DATA ENTRIES -

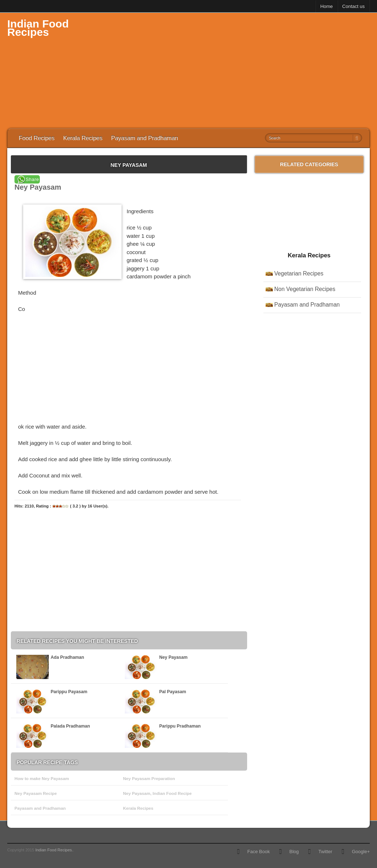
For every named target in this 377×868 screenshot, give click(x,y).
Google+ (361, 851)
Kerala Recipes (83, 138)
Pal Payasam (173, 692)
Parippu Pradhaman (180, 726)
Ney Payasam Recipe (35, 793)
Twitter (325, 851)
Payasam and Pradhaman (144, 138)
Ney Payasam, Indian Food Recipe (157, 793)
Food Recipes (37, 138)
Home (326, 6)
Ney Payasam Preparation (149, 778)
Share (32, 179)
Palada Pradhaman (70, 726)
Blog (294, 851)
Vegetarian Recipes (299, 273)
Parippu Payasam (69, 692)
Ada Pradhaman (67, 657)
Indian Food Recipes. (54, 850)
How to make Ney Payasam (42, 778)
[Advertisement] (238, 71)
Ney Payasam (173, 657)
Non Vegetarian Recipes (305, 289)
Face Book (258, 851)
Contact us (353, 6)
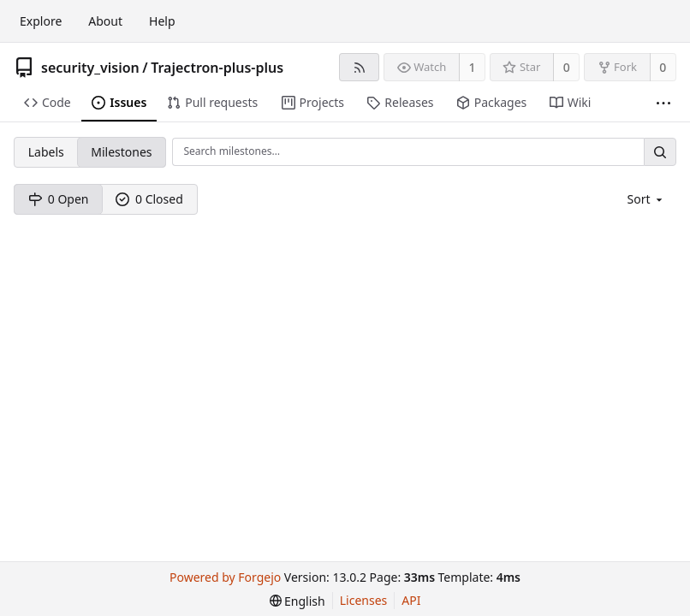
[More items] (663, 103)
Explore (40, 21)
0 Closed (149, 198)
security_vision (90, 68)
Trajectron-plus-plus (217, 68)
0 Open (58, 198)
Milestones (121, 151)
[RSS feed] (359, 67)
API (411, 600)
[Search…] (660, 151)
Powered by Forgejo (225, 577)
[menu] (646, 198)
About (105, 21)
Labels (46, 151)
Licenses (364, 600)
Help (162, 21)
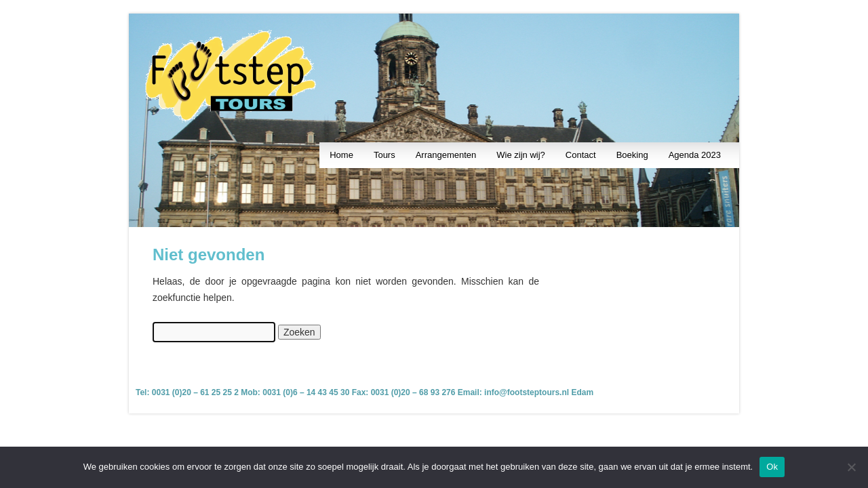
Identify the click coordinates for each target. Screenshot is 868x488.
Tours (384, 155)
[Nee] (851, 467)
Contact (580, 155)
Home (341, 155)
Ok (772, 466)
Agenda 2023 (694, 155)
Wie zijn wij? (521, 155)
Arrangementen (446, 155)
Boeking (632, 155)
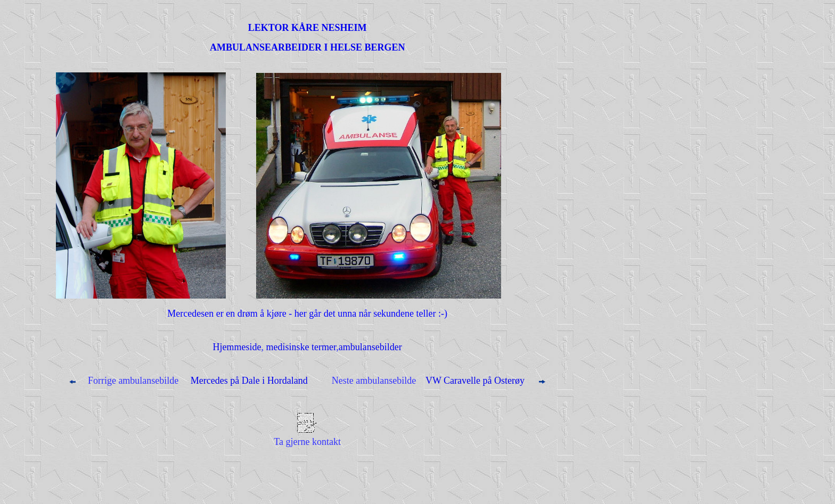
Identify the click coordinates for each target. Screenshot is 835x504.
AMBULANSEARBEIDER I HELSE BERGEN (307, 47)
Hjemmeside (237, 347)
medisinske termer (301, 347)
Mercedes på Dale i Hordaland (248, 381)
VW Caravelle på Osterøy (475, 381)
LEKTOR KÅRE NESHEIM (307, 28)
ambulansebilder (370, 347)
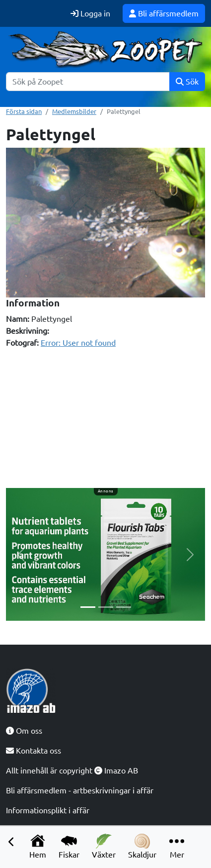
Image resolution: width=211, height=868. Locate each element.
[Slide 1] (88, 607)
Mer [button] (177, 846)
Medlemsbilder (74, 111)
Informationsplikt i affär (48, 810)
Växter (104, 846)
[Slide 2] (106, 607)
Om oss (24, 731)
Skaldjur (142, 846)
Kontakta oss (33, 751)
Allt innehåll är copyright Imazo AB (72, 771)
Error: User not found (78, 343)
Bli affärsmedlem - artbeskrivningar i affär (79, 790)
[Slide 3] (124, 607)
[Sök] (88, 82)
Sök (187, 82)
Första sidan (24, 111)
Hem (38, 846)
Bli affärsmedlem (164, 13)
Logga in (90, 13)
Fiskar (69, 846)
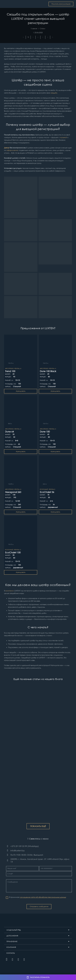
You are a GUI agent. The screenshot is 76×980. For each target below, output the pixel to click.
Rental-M (18, 368)
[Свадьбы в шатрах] (55, 230)
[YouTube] (13, 959)
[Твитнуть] (28, 37)
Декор (6, 148)
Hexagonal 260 (13, 492)
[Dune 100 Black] (55, 336)
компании (10, 590)
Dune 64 (9, 431)
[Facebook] (18, 959)
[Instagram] (6, 959)
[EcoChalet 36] (55, 457)
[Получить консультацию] (61, 4)
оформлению (12, 150)
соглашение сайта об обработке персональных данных (43, 897)
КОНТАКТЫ (11, 953)
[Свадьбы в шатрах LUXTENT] (55, 284)
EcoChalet (44, 489)
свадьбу (54, 93)
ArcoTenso (9, 368)
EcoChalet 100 (13, 552)
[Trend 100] (21, 336)
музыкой (63, 137)
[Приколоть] (38, 37)
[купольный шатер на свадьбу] (55, 188)
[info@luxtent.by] (8, 850)
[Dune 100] (55, 396)
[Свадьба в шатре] (21, 197)
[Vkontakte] (24, 959)
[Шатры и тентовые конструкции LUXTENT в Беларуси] (12, 4)
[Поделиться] (23, 37)
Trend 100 (10, 371)
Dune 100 (45, 431)
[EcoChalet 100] (21, 517)
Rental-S (52, 489)
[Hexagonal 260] (21, 457)
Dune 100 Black (48, 371)
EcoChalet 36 (47, 492)
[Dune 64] (21, 396)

AIM OF THE TASK - Rewrite the records starting at the line containing "Trend 100 (10, 371)" and ending at the end of the records, with every "EcoChalet" replaced by "Eco Chalet" and nothing else changed.

ANSWER TO THIS TASK -
Trend 100 (10, 371)
Dune 100 (45, 431)
[Eco Chalet 100] (21, 517)
Rental-S (52, 489)
[Hexagonal 260] (21, 457)
Dune 100 Black (48, 371)
Eco Chalet 36 (47, 492)
[Dune 64] (21, 396)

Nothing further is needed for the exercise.